Helping Keep Recovering Patients Home in NYC

On Friday, April 3, speech pathologist Katie Gildea ’03, pauses from a round of home visits on Manhattan’s Upper West Side to discuss her work during the pandemic, as she continues to travel the streets and subways of New York, an essential worker in a city on lockdown. Eight-and-a-half months pregnant, Gildea takes all the pre-cautions — “and then some” — to keep herself and the people she visits safe. Motivation in the difficult circumstances comes from her commitment to patients in this neighborhood she has served for the past eleven years and solidarity with colleagues facing the same challenge. Sharing a line voiced often these days by those in healthcare and helping professions, Gildea says, “This is what we signed up for.” 

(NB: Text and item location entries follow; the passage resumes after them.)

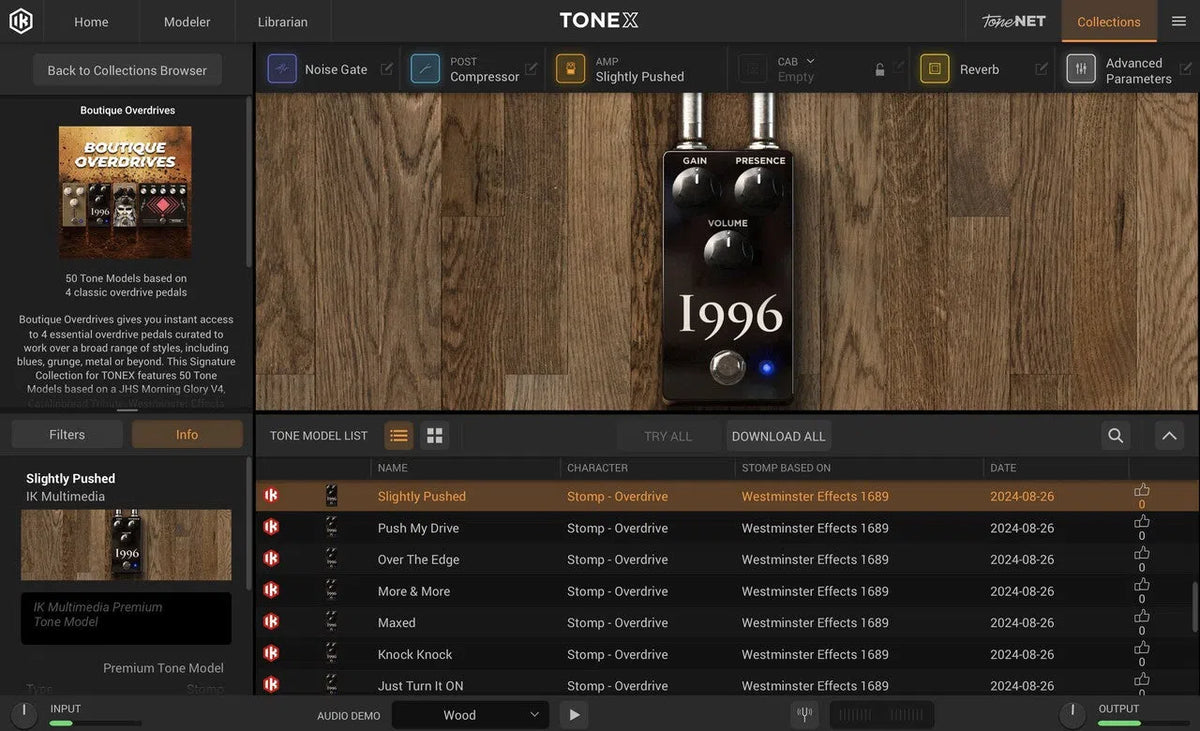Open the search in Tone Model List

[x=1115, y=436]
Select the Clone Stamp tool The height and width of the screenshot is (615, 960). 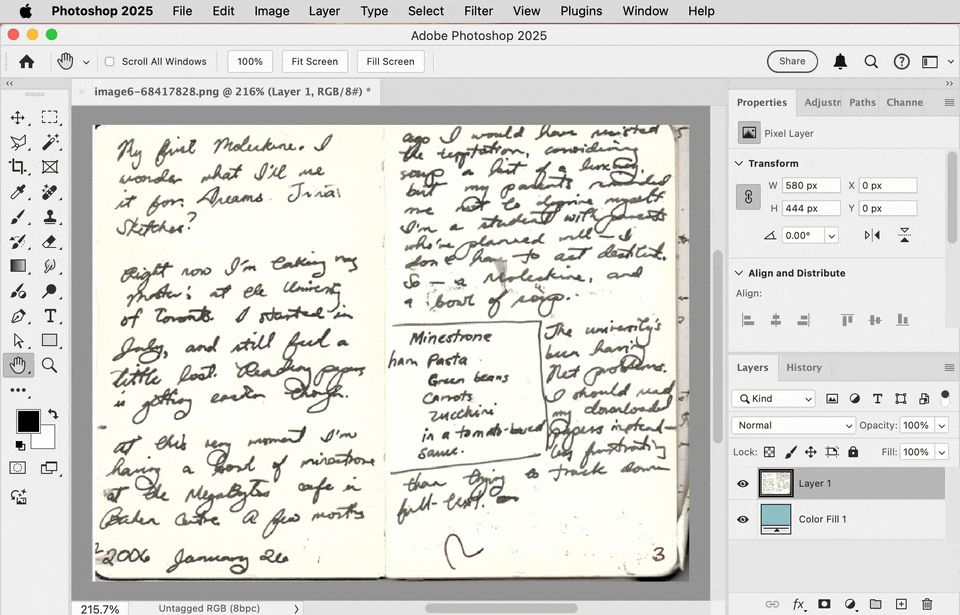pyautogui.click(x=50, y=216)
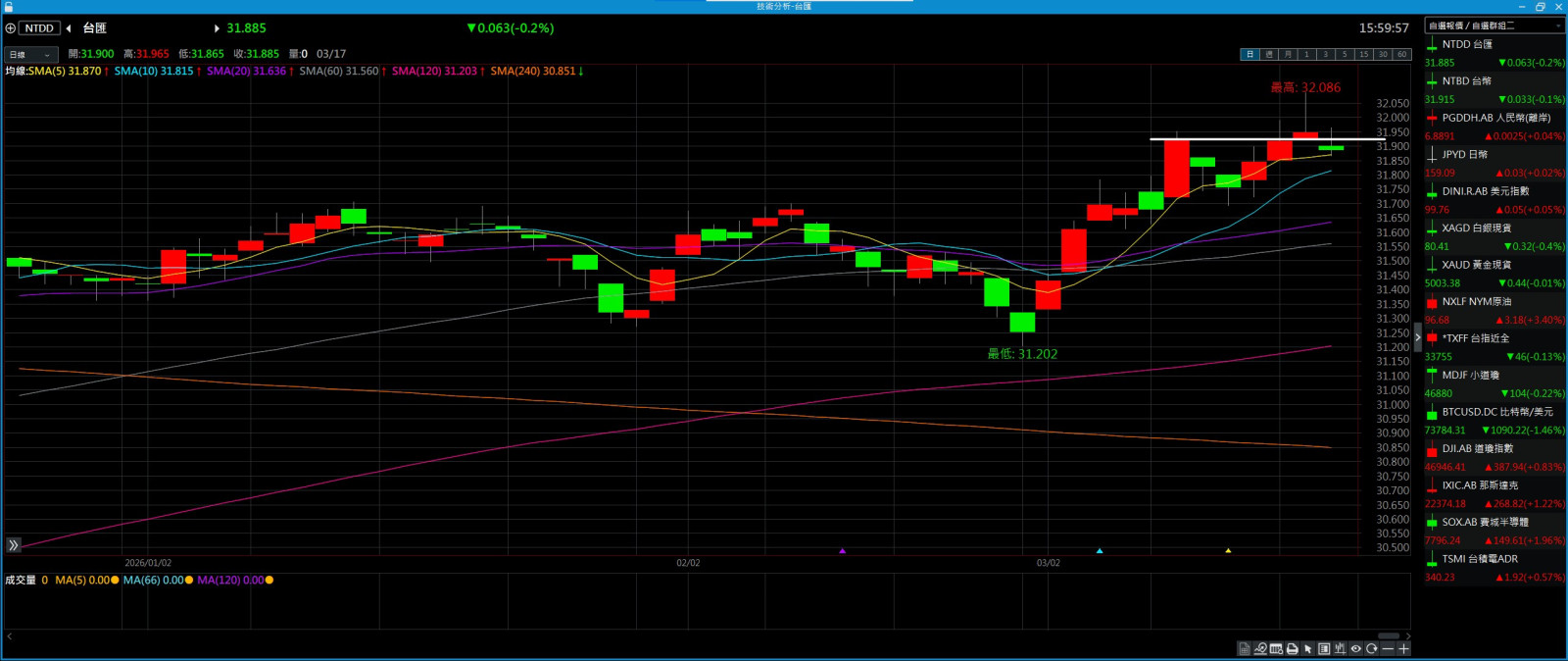Expand the left panel double-chevron
This screenshot has height=661, width=1568.
pyautogui.click(x=14, y=545)
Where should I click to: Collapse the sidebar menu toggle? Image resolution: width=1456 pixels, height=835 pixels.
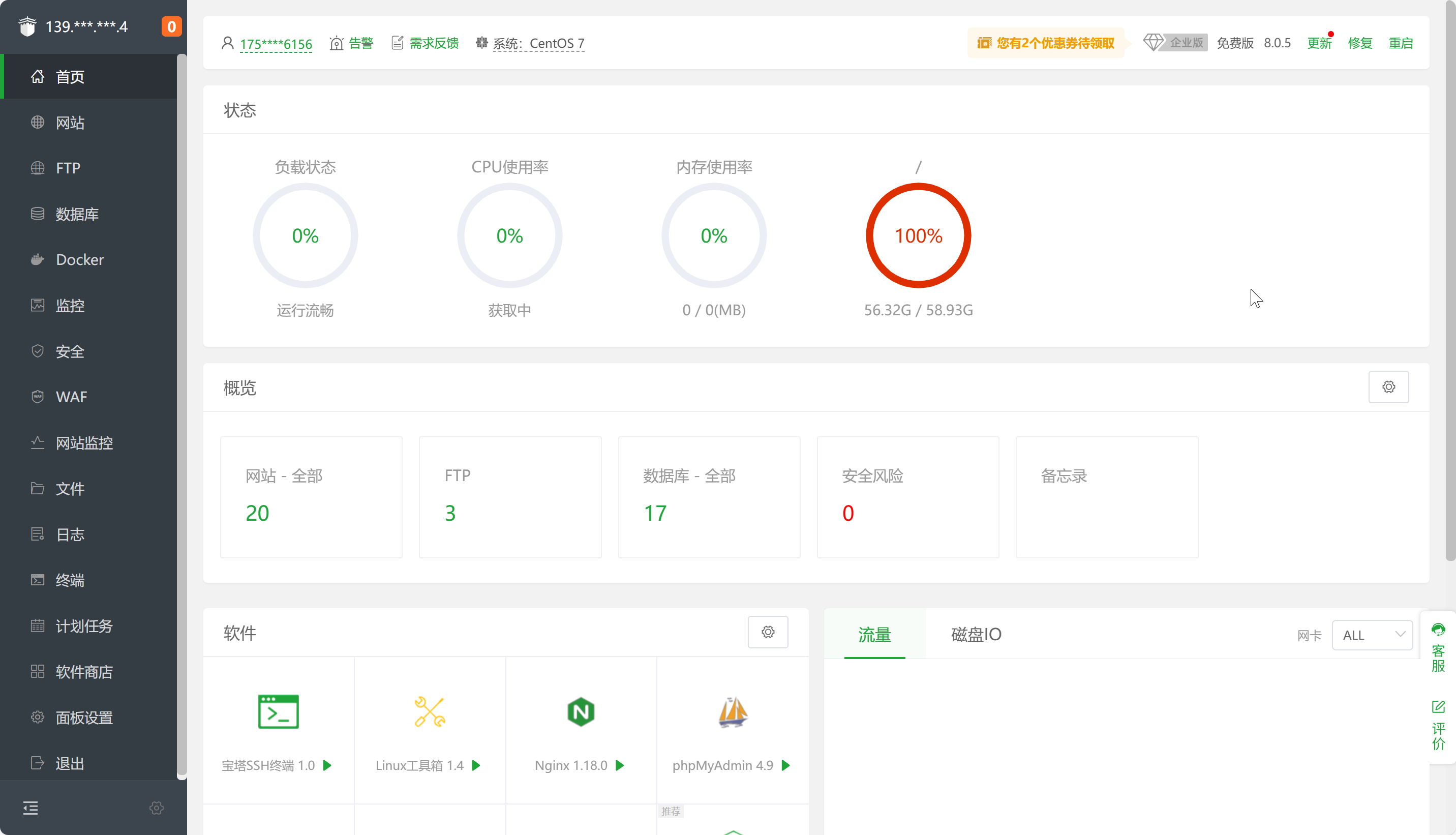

As a medical speech pathologist meeting patients in their homes, Gildea takes a role in easing the burden on over-taxed hospitals and their staffs. People recovering from strokes, often dealing with swallowing disorders, are among those she helps. In the midst of the crisis, these patients are being sent home earlier, leaving them susceptible to other health issues, particularly pneumonia. Seeing the patients in person, being sure they are following proper rehab and diet protocols, Gildea and fellow speech pathologists are helping make sure these patients aren’t re-hospitalized. 

A native of Westfield, NJ, when it came time for college she followed her brother Jim ’92 and sister Cristin ’95 in heading north to Vermont. Looking back to her days at UVM, Gildea says she found mentors in professors such as Rebecca McCauley, Barry Guitar and Patty Prelock. “I’ve always loved my work and I know that’s hard to come by,” she says. “I feel my education at UVM, and later in grad school, helped me achieve that. I’m so grateful for it.” 

That gratitude abides, even as Gildea leaves her husband, now working from home, and nearly three-year-old daughter behind in their Battery Park apartment in Lower Manhattan and heads to work in the pandemic red zone. She’s determined to keep working “until the baby makes her grand entrance,” Gildea says. And she adds, “We’ll tell her about this years from now and teach her about the importance of empathy and unity during difficult times.”